DATA PROVIDED start
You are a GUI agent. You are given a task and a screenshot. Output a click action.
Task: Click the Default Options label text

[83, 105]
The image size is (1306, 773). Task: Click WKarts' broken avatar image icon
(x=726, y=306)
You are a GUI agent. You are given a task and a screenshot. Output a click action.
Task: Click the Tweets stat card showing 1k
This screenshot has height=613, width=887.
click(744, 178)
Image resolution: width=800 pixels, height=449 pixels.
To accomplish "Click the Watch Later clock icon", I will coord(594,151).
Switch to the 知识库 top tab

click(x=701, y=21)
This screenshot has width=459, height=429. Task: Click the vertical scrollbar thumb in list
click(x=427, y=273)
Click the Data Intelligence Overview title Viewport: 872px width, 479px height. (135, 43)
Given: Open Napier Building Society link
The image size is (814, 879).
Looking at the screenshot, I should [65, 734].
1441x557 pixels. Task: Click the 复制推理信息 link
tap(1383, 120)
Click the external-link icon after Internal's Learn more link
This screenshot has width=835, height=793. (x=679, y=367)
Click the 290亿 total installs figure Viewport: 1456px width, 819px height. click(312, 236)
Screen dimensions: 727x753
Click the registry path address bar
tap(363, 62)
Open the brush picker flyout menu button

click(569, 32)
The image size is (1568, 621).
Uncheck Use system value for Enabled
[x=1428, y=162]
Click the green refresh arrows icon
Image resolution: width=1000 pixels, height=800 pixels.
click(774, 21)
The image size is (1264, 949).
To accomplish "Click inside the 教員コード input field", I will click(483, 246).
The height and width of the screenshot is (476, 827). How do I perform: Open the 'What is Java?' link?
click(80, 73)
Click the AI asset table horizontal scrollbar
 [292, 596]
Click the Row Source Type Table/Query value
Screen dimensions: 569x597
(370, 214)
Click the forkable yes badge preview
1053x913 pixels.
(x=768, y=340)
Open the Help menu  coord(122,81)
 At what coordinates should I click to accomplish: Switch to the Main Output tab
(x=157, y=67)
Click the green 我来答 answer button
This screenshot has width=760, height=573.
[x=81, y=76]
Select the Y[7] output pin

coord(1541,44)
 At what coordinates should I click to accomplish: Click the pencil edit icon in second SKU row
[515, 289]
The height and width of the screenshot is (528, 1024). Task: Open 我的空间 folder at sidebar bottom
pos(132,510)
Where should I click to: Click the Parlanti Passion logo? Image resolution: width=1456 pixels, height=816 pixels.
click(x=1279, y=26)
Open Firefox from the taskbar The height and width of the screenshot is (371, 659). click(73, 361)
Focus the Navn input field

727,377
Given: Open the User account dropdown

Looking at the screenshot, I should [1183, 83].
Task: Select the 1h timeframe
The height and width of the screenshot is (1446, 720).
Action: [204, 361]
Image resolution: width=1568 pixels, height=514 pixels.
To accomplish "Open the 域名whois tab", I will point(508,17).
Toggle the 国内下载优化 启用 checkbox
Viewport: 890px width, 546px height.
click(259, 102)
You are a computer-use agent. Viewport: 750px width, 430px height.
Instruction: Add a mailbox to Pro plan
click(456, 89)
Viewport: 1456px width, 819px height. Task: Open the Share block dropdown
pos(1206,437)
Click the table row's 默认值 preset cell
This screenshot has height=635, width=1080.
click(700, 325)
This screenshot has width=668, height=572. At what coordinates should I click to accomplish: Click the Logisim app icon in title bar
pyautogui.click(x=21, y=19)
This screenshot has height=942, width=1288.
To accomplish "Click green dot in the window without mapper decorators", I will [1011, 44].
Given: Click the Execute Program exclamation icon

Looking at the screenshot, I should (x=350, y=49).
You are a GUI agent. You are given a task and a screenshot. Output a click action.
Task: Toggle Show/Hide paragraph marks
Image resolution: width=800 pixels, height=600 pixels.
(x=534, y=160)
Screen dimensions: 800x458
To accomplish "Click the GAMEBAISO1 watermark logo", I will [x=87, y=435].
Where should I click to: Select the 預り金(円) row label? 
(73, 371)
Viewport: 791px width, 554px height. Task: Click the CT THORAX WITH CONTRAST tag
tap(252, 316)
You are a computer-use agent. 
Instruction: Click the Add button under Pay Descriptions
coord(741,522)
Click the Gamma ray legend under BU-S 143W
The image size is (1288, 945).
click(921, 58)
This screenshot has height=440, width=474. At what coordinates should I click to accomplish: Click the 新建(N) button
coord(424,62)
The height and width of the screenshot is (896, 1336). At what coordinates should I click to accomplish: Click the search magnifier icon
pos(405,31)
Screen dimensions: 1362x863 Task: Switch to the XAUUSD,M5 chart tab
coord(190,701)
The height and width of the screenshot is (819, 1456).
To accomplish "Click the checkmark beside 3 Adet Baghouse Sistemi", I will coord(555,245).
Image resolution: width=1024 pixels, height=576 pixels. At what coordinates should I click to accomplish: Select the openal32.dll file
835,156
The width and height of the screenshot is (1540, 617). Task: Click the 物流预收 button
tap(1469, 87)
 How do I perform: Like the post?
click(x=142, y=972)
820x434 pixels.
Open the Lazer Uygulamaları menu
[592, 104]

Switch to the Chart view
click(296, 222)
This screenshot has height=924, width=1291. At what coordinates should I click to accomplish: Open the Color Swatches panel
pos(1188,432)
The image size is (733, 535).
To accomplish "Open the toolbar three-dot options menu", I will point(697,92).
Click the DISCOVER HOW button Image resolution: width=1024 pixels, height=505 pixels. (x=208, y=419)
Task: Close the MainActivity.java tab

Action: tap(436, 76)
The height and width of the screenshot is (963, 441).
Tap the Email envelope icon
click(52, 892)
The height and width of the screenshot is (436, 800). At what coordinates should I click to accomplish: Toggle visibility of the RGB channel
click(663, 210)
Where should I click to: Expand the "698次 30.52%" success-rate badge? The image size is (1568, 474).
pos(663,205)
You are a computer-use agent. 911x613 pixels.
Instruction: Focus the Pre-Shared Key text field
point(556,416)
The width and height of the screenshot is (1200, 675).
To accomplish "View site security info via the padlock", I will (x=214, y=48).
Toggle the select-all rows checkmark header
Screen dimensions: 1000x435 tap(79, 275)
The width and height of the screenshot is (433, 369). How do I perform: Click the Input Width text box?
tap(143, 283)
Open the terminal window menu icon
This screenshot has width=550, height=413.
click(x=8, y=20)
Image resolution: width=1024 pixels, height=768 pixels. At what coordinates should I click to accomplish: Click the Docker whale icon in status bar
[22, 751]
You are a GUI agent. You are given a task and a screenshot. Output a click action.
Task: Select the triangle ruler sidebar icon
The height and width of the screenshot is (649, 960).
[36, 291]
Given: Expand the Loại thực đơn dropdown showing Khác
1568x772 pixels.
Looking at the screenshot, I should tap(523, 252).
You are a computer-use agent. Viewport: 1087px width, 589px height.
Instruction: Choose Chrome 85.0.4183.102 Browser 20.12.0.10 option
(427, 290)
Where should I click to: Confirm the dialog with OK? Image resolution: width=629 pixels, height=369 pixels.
DATA PROVIDED end
Could you print the material word for word, from the line containing "Task: Close the MainActivity.java tab" through the last line of the material?

FULL SOLUTION.
Task: Close the MainActivity.java tab

Action: tap(436, 76)
The height and width of the screenshot is (963, 441).
Tap the Email envelope icon
click(52, 892)
The height and width of the screenshot is (436, 800). At what coordinates should I click to accomplish: Toggle visibility of the RGB channel
click(663, 210)
Where should I click to: Expand the "698次 30.52%" success-rate badge? The image size is (1568, 474).
pos(663,205)
You are a computer-use agent. 911x613 pixels.
Instruction: Focus the Pre-Shared Key text field
point(556,416)
The width and height of the screenshot is (1200, 675).
To accomplish "View site security info via the padlock", I will (x=214, y=48).
Toggle the select-all rows checkmark header
Screen dimensions: 1000x435 tap(79, 275)
The width and height of the screenshot is (433, 369). How do I perform: Click the Input Width text box?
tap(143, 283)
Open the terminal window menu icon
This screenshot has width=550, height=413.
click(x=8, y=20)
Image resolution: width=1024 pixels, height=768 pixels. At what coordinates should I click to accomplish: Click the Docker whale icon in status bar
[22, 751]
You are a GUI agent. You are given a task and a screenshot. Output a click action.
Task: Select the triangle ruler sidebar icon
The height and width of the screenshot is (649, 960).
[36, 291]
Given: Expand the Loại thực đơn dropdown showing Khác
1568x772 pixels.
Looking at the screenshot, I should tap(523, 252).
You are a computer-use agent. Viewport: 1087px width, 589px height.
Instruction: Choose Chrome 85.0.4183.102 Browser 20.12.0.10 option
(427, 290)
Where should I click to: Confirm the dialog with OK? Image resolution: width=629 pixels, height=369 pixels.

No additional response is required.